The second part commences with "Christmas". But even Lily's attempts to keep this very last weekend normal and even a bit more exceptional — decorating the Christmas tree, preparing festive food, handing out specially selected gifts for each of the family members — don't meet with success. And this time it's Anna who blows up in the midst of the celebration accusing her mother of egoism, of not really knowing her own children and not even trying to get to know them better.

This is where the family bomb, which has been ticking for a long time, finally explodes. In a burst of anger and despair Anna informs Jennifer of her intention to thwart the settled plan and to call 911 when their mother is about to take the medicine. On Sunday morning, which is supposed to be the last one for Lily, another mystery unravels — about Paul having an affair with Elizabeth, which Jennifer has been suspecting him of for a long time. The apogee of all this turmoil is Lily confessing she's been aware of Paul and Elizabeth's relationships since the beginning — in addition, she even supports them. Here eventually comes the general stupefaction, and when Lily pronounces "It's time now", everybody has to acquiesce.

Blackbird happens to be a pure example of how the symbolism penetrates the very sense of what's happening on the screen. The title itself refers to many varied perceptions of the bird which, depending on the culture, can be a good omen or a harbinger of something eerie. In Christianity it's often equated to the devil while Feng Shui proclaims the blackbird a symbol of longevity or even immortality. This is the reason why the principal matter of Blackbird can be comprehended ambiguously.
The film demonstrates an example of euthanasia — an illegal and deliberate practice of ending your life to evade sufferings and pain. Besides the self-evident fact of the main heroine's voluntary wish to commit a suicide, there's one more gentle hint at this procedure when Lily gives her grandson a book of poems by Austrian novelist and poet René Rilke. It's not just a contingency — Rilke, who was also suffering from an incurable disease, leukemia, organized a very meticulous preparation for his own funeral and wrote an epitaph, even though he eventually didn't kill himself.

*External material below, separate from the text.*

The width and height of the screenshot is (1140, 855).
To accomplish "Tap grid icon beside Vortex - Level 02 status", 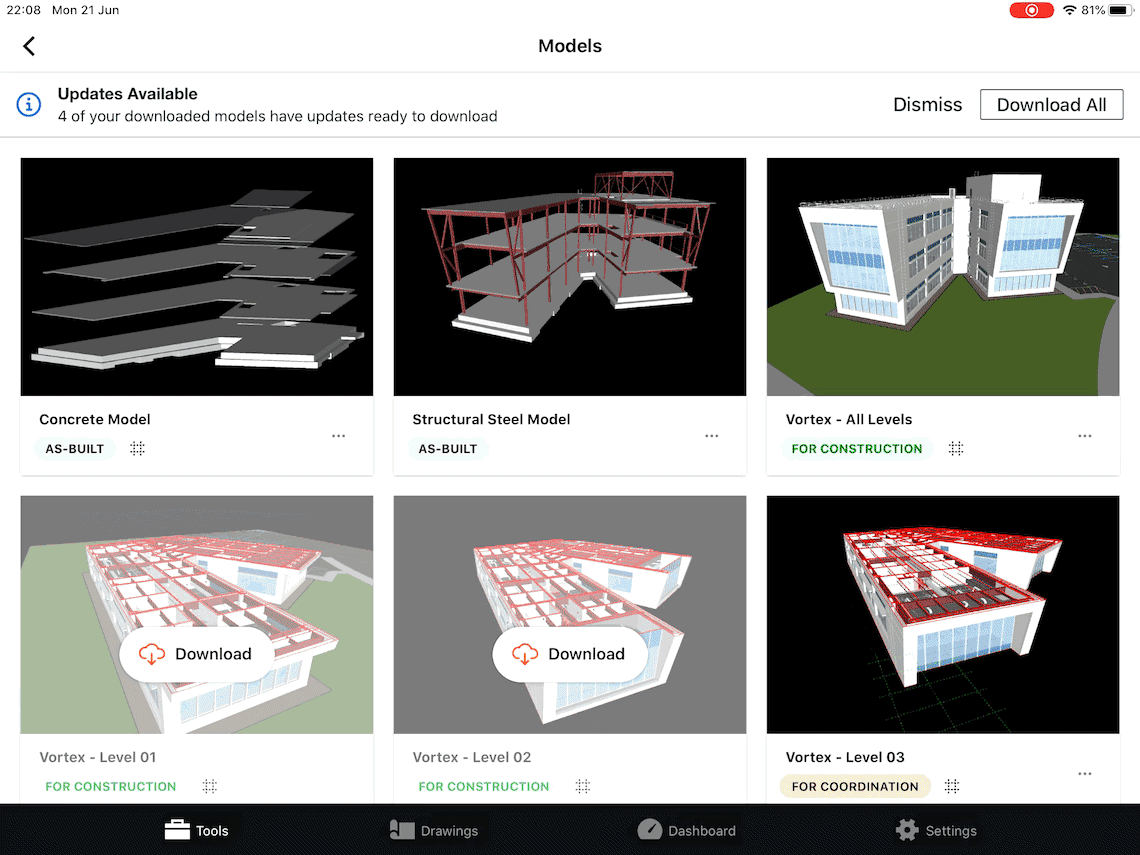I will (x=583, y=786).
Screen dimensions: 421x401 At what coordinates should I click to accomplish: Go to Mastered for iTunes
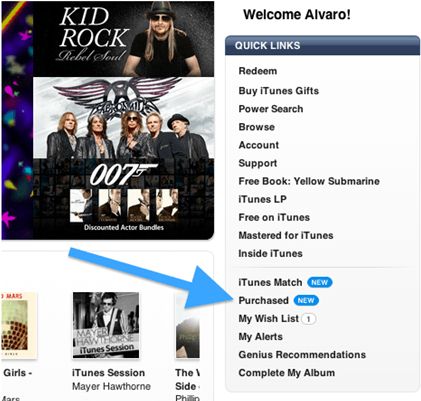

The perspective in Blackbird ostensibly has its own, separate role which is revealed in gathering all the characters in one frame — indeed, most of the shots don't exclude any single person. But even with such legends of cinema as Susan Sarandon and Kate Winslet always on screen, it's Mia Wasikowska who astonishes the most with the grief of being a mental outcast for her own family. Another surprising standout here is Rainn Wilson who, utterly disabusing the audience of his long-standing comic character, this time turns to a real drama, though with some notes of his previous manner to play a ridiculously intrusive outsider.
The family house, another separate character, seemingly dies along with its mistress: the children are gone again for coming back to their normal life, the mourning husband turns off the lights and leaves somewhere in an unknown direction. The final shot is mournfully sombre — but there's anyway the hope for the family recovery.